* What to produce *
In the obnam thread, which option is suggested to avoid a backup stalling at the end while checkpoints are removed?

* Reading text *
= Beginning of Section =
I'm not sure what to do with this or if it even qualifies as a bug but here we go...

I back up my notebook using obnam for a while now so I have about 10 clean generations, the repo is 118G big. One of the files in the backup is a 32G VM file that changes slightly between backups, but not during backups. Until a few days ago this worked really well and fast.

Then I tried to do a partial backup via a very slow line, with snapshots every 5MB. This was interrupted (ctrl+c) after a few hours.

The next day I continued the backup using the local network. I forgot to change the snapshot interval, so it was still 5MB. I expected the backup to finish within a few minutes as it did in the past, but after crawling through the first couple of GB of the VM file at 50MB/s the speed went down to below 1MB/s, doing a huge amount of IO on the local machine. I haven't manged to complete a backup since.

Nearly everything I try to do with the repo now takes a lot of time. Listing the huge amount of generations takes over an hour (it lists at a rate of about 1 generation every 10 seconds or so). Listing only the genids is still very quick.

I'm not sure what goes wrong here. Is the massive amount of generations killing the performance?

-- weinzwang


The number of generations shouldn't impact the speed of backups. It does have an impact on the speed of removing generations, so if you backup stalls at the end when it removes checkpoints, then you can avoid that with the --leave-checkpoints option.

Could you check logs to see where time is spent? Or even run with profiling enabled when you list generations? OBNAM_PROFILE=obnam.prof obnam generations should do that. Then use a Python script like the following to get it in cleartext:

import pstats
import sys

if len(sys.argv) not in [2, 3]:
    sys.stderr.write('Usage: viewprof foo.prof [sort-order]\n')
    sys.exit(1)

if len(sys.argv) == 3:
    order = sys.argv[2]
else:
    order = 'cumulative'

p = pstats.Stats(sys.argv[1])
p.strip_dirs()
p.sort_stats(order)
p.print_stats()
p.print_callees()

Then mail me the output, and I'll have a look. Thanks. --liw


Since this problematic repository doesn't work with recent versions of obnam due to on-disk format changes, I can't reproduce this anymore. I haven't encountered this effect with any other repositories I have, so I think the bug can be closed. --weinzwang

--

Ack, closing bug. done --liw
= End of Section =
* Exercise data *
= Beginning of Section =
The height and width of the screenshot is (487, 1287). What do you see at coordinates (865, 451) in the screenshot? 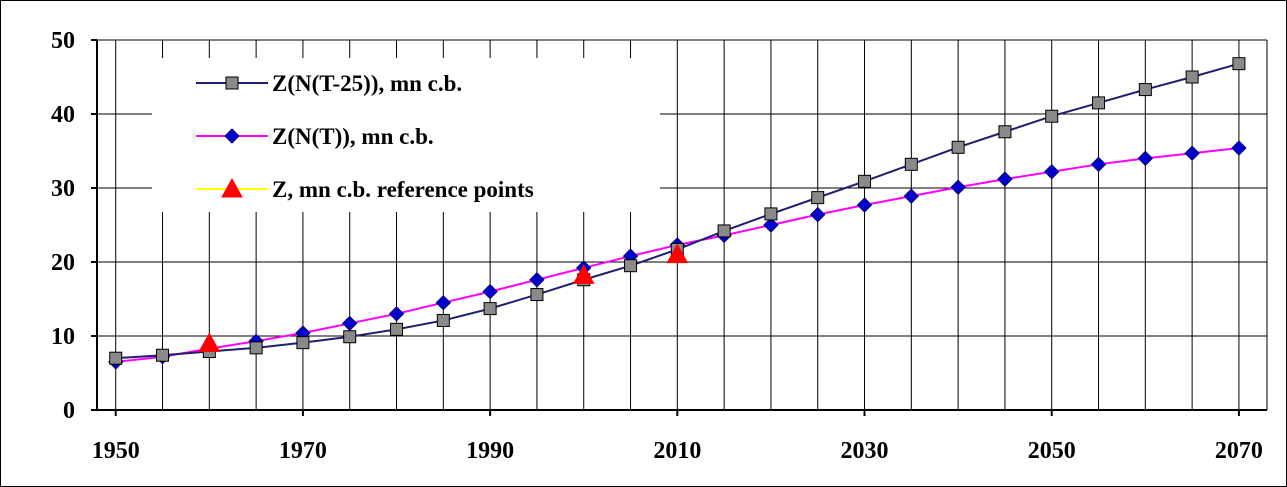
I see `x-tick-label: 2030` at bounding box center [865, 451].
= End of Section =
* Response for this exercise *
The --leave-checkpoints option.